**Article**
Because of this, IRA’s have a required minimum distribution age of 72. Starting at age 72, you must start withdrawing funds from your IRA.

However, there are loopholes to work around this. While the law says you MUST withdraw funds from your IRA, it does not say HOW you must use these funds once withdrawn.

There are several choices you could use this money for from traveling to family gifting to re-investing the money either in a brokerage account or a whole life insurance policy.

While the government is good at providing restrictions, a good accountant or tax attorney can help you plan how to make this money continue to work for you.

But what type of IRA may be right for you? We’ll cover that next.

Different Types of IRA’s

There are several types of IRA’s that may be right for you depending on your needs and overall financial strategy.

Traditional IRA

With a traditional IRA, you contribute money on a pre-tax basis and your money grows tax-deferred until you start withdrawing funds.

Once you start withdrawing funds, the government then treats the withdrawal as income and taxes you at the appropriate tax rate.

Put simply, with a traditional IRA, you pay taxes on the income and gains at withdrawal. Remember, Uncle Sam always want their cut and they receive it upon withdrawal with a traditional IRA.

Traditional IRA’s work best if you think your tax bracket will be lower in retirement.

You can open a traditional IRA account through a bank, brokerage, or an IRA provider. Note that some firms require a minimum investment amount to open an account, so you’ll want to do a little research beforehand to compare your options.

Roth IRA’s

This type of IRA was named after Delaware Senator William V. Roth Jr.

A Roth IRA allows you to use money that has already been taxed, invest it in a Roth IRA, grow tax-free, and then be withdrawn at a future date tax-free provided you meet certain requirements.

**What the exercise asks**
Reproduce the IRA article from "There are several choices" up to and including "cover that next.", changing "accountant" to "financial planner".

**Given records**
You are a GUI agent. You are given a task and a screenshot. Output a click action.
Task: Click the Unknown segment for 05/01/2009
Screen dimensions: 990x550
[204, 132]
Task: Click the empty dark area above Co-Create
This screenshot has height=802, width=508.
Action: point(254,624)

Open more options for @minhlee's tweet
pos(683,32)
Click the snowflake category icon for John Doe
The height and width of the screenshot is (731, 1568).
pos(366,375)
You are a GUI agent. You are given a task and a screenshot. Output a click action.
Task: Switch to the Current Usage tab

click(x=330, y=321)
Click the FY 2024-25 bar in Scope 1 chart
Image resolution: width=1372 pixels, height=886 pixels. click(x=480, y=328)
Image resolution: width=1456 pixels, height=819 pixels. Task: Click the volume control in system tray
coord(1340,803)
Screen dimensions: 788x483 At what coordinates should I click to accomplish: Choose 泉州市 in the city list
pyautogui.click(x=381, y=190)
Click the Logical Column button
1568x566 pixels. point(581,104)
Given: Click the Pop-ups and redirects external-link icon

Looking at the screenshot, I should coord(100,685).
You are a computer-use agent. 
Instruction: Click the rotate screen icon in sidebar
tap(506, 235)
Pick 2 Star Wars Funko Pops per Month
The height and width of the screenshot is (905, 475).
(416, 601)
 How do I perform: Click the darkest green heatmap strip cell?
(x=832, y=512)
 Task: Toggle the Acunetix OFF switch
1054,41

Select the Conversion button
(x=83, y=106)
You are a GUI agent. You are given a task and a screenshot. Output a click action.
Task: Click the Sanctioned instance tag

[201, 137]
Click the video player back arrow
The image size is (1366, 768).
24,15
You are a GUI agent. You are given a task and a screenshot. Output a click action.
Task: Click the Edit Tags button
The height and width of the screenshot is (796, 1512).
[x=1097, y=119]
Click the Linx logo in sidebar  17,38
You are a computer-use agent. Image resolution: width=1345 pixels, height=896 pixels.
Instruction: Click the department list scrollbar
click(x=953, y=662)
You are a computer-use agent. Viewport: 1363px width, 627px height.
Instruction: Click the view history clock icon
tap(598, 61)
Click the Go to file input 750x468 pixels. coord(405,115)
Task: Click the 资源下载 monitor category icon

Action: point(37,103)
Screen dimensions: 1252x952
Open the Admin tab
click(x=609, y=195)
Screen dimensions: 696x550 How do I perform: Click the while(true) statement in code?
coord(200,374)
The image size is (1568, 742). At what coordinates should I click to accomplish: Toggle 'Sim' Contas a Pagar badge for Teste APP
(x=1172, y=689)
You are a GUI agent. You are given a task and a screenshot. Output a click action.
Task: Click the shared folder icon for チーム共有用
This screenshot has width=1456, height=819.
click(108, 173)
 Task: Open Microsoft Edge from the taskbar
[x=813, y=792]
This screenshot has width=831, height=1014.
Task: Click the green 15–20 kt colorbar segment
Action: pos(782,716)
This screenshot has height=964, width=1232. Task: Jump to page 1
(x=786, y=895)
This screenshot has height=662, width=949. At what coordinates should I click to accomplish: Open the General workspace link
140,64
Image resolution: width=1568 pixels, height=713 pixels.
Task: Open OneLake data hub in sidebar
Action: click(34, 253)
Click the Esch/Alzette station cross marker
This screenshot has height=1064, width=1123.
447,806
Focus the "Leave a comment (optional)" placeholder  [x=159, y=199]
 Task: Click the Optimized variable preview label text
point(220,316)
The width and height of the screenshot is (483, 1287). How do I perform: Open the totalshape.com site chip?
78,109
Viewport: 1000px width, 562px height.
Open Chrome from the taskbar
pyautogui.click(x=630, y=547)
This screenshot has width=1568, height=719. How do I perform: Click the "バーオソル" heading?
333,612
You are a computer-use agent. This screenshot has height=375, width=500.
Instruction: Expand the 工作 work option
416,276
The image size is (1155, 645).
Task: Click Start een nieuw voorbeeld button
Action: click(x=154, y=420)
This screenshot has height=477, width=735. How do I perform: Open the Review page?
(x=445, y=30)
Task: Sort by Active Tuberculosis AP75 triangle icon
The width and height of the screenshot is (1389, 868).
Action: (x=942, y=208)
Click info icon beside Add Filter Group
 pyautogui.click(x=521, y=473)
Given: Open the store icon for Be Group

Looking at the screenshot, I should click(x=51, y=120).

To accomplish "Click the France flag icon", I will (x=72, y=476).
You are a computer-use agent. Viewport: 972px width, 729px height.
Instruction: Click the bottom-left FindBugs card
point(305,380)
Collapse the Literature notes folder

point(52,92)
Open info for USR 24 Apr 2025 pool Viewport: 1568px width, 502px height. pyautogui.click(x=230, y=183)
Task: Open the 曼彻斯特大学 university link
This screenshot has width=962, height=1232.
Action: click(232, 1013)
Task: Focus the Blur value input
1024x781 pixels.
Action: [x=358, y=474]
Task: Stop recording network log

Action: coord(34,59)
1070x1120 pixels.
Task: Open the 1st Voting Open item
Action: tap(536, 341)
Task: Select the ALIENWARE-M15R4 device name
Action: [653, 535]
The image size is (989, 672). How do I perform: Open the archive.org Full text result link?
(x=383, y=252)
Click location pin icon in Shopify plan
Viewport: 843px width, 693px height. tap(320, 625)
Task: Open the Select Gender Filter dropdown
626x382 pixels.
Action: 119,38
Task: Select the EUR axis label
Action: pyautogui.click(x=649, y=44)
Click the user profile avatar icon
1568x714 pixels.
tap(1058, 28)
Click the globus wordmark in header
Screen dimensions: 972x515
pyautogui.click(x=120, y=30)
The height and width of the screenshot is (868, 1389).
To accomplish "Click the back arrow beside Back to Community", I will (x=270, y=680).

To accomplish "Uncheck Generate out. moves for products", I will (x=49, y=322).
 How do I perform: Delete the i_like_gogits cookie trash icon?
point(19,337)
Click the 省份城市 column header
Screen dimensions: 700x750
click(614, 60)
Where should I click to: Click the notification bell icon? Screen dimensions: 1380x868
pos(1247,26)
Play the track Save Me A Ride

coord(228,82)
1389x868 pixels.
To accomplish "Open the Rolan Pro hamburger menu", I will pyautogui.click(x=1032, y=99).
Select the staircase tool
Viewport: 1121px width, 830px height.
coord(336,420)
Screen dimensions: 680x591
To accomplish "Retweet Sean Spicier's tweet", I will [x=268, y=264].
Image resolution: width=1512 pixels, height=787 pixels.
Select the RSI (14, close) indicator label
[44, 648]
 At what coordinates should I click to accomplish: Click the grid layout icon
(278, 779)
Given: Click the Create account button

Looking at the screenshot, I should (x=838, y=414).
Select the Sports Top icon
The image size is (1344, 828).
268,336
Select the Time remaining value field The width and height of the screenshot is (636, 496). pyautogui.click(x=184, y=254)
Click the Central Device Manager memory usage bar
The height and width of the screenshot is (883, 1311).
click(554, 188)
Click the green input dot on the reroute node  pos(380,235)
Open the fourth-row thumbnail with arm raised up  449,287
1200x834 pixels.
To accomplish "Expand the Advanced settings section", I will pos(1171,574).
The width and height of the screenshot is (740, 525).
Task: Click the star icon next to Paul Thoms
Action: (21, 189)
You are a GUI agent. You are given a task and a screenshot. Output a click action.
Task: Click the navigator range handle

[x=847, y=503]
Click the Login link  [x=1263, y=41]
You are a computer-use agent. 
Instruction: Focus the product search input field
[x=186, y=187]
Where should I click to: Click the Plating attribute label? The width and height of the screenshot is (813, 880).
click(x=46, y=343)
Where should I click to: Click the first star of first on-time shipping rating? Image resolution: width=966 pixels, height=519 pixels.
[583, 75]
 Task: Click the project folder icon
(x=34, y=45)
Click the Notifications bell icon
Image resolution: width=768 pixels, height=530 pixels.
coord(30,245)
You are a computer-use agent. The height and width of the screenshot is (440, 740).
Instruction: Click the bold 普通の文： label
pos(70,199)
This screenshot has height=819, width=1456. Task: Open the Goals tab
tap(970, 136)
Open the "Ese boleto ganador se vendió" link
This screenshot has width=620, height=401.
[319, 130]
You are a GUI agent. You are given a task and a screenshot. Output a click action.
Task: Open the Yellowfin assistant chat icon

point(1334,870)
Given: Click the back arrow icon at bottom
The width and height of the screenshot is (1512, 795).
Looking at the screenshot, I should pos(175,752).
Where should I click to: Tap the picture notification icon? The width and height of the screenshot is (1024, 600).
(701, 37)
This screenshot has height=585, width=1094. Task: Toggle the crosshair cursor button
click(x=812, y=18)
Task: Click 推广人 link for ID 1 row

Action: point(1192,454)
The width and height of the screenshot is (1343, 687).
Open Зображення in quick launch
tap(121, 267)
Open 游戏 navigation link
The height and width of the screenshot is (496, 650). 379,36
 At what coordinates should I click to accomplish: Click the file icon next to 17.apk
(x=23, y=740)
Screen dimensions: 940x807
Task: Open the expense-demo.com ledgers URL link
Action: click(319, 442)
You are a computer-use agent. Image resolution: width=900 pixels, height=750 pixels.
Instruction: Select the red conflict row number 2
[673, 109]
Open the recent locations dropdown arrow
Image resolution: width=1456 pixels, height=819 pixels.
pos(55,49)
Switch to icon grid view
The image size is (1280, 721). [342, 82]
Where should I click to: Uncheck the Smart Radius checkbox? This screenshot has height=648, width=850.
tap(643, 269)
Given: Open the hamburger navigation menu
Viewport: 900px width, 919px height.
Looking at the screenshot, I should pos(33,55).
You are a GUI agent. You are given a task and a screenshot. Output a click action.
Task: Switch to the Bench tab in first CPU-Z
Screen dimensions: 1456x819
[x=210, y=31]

**Output below**
There are several choices you could use this money for from traveling to family gifting to re-investing the money either in a brokerage account or a whole life insurance policy.

While the government is good at providing restrictions, a good financial planner or tax attorney can help you plan how to make this money continue to work for you.

But what type of IRA may be right for you? We’ll cover that next.